Kıbrıs'ta 50 yıl önce onurlu ve huzurluyduk, 50 yıl sonra nasılıız?
Değerli silah arkadaşım Atilla Çilingir'in şahsıma gönderip görüş ve düşüncelerimi öğrenmek istediği yazısı nedeniyle onur duyduğumu belirterek kendisine teşekkür ediyorum.
Değerli Atilla Çilingir’in yazısının başlığı “50 YIL ÖNCE, 50 YIL SONRA KIBRIS…” olup aşağıdaki erişimden okuyabilirsiniz?
Atilla ÇİLİNGİReditör kısıtlı / 50 YIL ÖNCE, 50 YIL SONRA KIBRIS… (olaylaratercuman.com)
Zamanlaması nedeniyle çok önemsediğim yazısını iki (2) bölüm halinde değerlendirmeye çalışacağım.
1-BİRİNCİ BÖLÜM:
A- Tarihi Bağlam ve Olayların Anlatımı:
Sayın Çilingir, 20 Temmuz 1974'te Türk ordusunun Kıbrıs'a müdahalesinin, adada yaşayan Türklerin varoluş mücadelesi olduğunu, Rumların baskılarına karşı verilen bir barış harekatı olarak değerlendiriyor.
Aynı zamanda 1974 Kıbrıs Barış Harekatını Türkiye'nin Kıbrıs'taki soydaşlarını korumak amacıyla yapıldığına işaret ediyor.
B- Kıbrıs Barış Harekatı'nın Nedenleri:
1950'li yıllardan itibaren artan Rum baskıları, 1963 ve 1974 yıllarında doruk noktasına ulaşıyor. Kıbrıslı Türklerin, Rumların saldırılarına karşı yetersiz silahlarla kendilerini korumaya çalıştığını, ve fakat Türkiye’nin garantör ülke sıfatıyla Kıbrıs Türklerini korumak maksadıyla müdahale ettiğini söylüyor.
C- Müdahalenin Sonuçları:
Türkiye'nin müdahalesi sonrasında Kıbrıs'a barış getiriliyor.

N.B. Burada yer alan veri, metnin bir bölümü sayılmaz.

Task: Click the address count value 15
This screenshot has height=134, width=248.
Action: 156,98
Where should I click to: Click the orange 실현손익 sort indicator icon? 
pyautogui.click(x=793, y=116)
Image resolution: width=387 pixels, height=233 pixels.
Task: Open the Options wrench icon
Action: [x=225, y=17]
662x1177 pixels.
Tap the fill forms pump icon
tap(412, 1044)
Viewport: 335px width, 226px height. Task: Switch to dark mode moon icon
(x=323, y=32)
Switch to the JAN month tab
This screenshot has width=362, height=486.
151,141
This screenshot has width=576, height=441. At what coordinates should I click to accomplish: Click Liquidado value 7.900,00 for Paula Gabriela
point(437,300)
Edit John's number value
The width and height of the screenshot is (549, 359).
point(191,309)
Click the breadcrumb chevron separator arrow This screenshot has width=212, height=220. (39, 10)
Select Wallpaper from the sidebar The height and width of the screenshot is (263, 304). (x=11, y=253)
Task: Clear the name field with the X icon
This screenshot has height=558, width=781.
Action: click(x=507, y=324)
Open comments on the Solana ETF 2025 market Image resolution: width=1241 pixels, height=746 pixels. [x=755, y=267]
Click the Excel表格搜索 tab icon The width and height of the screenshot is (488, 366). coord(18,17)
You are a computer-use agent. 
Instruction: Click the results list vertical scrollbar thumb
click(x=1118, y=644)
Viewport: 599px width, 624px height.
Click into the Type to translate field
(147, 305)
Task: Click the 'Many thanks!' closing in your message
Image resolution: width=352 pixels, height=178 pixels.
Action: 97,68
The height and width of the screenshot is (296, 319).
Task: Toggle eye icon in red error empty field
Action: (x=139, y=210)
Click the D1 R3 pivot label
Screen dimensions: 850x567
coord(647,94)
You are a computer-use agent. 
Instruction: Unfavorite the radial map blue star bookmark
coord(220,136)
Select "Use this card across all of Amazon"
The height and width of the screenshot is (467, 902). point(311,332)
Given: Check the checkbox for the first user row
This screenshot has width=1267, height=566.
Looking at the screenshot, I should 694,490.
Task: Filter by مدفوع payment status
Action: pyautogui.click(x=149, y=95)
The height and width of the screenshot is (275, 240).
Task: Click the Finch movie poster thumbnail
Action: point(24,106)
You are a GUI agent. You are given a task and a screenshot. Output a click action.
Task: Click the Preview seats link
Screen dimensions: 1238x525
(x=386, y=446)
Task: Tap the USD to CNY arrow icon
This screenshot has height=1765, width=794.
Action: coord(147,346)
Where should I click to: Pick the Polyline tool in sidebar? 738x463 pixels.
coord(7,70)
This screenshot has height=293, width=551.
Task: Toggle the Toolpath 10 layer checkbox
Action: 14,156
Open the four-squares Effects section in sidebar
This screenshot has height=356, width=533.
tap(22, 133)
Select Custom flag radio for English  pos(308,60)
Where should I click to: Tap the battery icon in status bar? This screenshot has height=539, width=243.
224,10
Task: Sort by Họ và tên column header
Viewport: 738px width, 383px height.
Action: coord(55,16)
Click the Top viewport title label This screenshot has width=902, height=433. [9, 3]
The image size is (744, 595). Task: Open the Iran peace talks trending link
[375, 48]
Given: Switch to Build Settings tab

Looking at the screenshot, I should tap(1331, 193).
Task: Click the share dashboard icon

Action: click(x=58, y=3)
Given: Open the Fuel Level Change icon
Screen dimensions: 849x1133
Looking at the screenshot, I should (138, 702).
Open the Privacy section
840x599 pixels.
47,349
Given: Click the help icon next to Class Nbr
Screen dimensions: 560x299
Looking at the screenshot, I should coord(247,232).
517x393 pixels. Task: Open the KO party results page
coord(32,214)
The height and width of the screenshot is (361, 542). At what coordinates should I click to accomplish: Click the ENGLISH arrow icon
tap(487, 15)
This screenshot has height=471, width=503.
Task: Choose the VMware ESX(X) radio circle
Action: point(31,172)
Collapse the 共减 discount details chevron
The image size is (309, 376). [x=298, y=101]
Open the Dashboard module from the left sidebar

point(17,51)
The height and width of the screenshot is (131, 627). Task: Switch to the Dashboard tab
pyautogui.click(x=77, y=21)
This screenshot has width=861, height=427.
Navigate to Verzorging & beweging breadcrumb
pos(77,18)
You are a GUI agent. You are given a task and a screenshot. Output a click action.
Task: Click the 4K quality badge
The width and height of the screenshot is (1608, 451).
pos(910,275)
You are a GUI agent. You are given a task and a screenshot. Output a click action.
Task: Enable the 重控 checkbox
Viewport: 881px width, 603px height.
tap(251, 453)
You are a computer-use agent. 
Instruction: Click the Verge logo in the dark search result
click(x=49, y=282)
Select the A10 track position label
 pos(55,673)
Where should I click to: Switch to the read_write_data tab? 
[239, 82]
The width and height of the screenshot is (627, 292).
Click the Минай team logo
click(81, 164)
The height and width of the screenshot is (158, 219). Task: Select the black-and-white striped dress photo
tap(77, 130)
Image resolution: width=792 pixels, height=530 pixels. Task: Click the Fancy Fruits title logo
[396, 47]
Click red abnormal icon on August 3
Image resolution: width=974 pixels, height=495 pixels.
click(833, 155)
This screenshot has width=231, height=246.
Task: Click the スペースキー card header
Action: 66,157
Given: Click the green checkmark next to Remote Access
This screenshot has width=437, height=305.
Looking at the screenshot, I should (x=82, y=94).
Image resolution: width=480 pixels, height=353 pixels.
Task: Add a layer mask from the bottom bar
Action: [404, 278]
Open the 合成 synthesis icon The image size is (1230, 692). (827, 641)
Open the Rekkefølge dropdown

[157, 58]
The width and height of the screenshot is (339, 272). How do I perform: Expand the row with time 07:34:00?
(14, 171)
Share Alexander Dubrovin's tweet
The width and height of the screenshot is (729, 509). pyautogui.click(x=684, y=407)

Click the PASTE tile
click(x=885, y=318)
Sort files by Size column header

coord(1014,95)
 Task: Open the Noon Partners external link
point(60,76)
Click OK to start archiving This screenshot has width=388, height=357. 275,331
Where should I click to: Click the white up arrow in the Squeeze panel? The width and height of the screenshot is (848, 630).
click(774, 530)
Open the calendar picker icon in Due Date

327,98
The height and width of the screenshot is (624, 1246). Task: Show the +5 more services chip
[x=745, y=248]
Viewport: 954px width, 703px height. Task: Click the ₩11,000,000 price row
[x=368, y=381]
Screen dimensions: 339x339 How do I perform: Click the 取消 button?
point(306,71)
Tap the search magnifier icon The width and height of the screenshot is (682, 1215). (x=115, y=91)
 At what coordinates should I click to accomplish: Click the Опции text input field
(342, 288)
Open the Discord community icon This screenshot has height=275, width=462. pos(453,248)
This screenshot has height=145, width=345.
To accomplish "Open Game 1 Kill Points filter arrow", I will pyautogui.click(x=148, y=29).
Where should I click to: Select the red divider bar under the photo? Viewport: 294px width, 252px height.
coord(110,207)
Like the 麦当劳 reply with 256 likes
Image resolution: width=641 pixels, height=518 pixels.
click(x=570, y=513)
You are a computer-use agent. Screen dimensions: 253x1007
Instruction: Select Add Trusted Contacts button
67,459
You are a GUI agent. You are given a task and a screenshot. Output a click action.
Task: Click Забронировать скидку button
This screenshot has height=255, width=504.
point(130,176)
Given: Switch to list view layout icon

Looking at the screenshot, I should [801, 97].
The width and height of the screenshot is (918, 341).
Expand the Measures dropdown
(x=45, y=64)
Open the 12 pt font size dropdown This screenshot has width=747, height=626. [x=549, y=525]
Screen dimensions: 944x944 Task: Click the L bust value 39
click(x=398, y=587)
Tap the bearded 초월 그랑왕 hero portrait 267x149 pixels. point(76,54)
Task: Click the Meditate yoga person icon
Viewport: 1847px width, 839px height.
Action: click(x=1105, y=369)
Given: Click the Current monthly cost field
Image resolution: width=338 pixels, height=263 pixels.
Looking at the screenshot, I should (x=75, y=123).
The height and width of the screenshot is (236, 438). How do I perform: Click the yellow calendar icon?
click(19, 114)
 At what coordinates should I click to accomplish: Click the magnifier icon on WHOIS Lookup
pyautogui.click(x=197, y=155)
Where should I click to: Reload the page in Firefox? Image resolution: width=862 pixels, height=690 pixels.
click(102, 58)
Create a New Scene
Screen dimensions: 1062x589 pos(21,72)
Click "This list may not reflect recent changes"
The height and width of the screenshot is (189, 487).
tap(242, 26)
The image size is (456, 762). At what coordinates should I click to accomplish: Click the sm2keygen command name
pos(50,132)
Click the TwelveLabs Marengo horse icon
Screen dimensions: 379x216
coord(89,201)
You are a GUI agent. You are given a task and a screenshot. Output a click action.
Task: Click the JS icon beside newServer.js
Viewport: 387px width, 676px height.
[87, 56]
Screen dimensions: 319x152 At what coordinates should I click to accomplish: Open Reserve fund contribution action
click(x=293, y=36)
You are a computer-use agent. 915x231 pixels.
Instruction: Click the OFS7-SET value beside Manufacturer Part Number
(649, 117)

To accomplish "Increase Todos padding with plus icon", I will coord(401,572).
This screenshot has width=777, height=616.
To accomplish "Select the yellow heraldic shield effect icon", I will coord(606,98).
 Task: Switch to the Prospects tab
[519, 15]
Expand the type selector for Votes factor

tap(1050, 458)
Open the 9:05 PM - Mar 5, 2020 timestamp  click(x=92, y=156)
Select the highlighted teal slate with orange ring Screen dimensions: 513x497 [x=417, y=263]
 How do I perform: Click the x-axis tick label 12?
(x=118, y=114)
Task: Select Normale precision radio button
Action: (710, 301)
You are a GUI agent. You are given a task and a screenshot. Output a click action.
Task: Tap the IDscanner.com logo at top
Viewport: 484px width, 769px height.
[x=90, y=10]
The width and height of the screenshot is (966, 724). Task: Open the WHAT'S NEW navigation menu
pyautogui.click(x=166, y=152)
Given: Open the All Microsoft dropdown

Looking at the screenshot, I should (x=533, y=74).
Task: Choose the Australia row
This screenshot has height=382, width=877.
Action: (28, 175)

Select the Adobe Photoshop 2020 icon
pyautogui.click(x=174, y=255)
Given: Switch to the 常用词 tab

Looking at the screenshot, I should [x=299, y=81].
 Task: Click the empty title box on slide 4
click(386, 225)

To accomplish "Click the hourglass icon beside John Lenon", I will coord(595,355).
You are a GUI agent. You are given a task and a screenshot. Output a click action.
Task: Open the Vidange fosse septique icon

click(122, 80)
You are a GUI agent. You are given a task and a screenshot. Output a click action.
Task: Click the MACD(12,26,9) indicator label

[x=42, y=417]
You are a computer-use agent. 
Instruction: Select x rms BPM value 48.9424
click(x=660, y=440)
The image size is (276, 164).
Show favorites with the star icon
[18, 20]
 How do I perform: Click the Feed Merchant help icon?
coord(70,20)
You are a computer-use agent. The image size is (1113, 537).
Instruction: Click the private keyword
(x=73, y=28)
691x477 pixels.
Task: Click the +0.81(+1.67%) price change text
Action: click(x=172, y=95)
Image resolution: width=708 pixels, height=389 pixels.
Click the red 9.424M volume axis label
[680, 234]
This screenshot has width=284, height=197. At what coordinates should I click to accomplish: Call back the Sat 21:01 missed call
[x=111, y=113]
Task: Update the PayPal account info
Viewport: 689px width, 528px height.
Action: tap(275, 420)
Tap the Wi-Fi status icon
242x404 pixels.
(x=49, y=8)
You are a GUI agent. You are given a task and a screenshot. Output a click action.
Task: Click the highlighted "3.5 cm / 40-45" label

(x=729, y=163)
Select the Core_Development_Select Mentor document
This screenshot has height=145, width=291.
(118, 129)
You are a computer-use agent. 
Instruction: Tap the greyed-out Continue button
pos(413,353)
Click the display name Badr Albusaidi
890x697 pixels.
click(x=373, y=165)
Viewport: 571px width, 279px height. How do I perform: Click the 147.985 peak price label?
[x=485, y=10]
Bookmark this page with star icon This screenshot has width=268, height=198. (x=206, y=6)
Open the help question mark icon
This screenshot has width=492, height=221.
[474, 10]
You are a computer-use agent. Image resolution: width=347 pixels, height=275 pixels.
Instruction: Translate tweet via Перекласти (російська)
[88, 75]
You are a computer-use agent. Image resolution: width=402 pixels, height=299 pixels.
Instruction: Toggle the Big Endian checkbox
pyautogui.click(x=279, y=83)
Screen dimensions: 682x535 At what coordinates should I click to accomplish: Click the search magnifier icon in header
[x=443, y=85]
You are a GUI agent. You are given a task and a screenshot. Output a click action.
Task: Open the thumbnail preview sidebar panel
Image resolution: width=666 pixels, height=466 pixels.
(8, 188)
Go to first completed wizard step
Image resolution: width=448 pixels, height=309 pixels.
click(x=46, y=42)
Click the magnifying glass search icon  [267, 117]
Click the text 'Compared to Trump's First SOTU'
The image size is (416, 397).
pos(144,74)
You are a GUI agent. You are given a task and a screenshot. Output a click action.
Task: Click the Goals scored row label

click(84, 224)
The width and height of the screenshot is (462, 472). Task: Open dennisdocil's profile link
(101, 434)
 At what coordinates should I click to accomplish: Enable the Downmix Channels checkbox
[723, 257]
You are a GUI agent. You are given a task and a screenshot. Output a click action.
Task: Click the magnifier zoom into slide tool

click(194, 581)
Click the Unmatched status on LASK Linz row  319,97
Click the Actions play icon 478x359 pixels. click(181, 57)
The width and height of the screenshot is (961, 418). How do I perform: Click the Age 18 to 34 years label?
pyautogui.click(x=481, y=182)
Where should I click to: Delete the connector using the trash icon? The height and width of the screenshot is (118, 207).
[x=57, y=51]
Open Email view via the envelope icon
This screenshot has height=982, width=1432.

1974 Kıbrıs Barış Harekatının bizzat içinde savaş veren değerli silah arkadaşım Atilla Çilingir, Türkiye'nin müdahalesinin yasal ve meşru olduğunu, bu müdahale sayesinde Kıbrıs Türklerinin soykırımdan kurtarıldığını belirtiyor.
Ayrıca, Kuzey Kıbrıs Türk Cumhuriyeti'nin (KKTC) kurulmasının ve adada yaşayan Türklerin güvenliğinin sağlanmasının önemli bir kazanım olduğunu değerlendiriliyor.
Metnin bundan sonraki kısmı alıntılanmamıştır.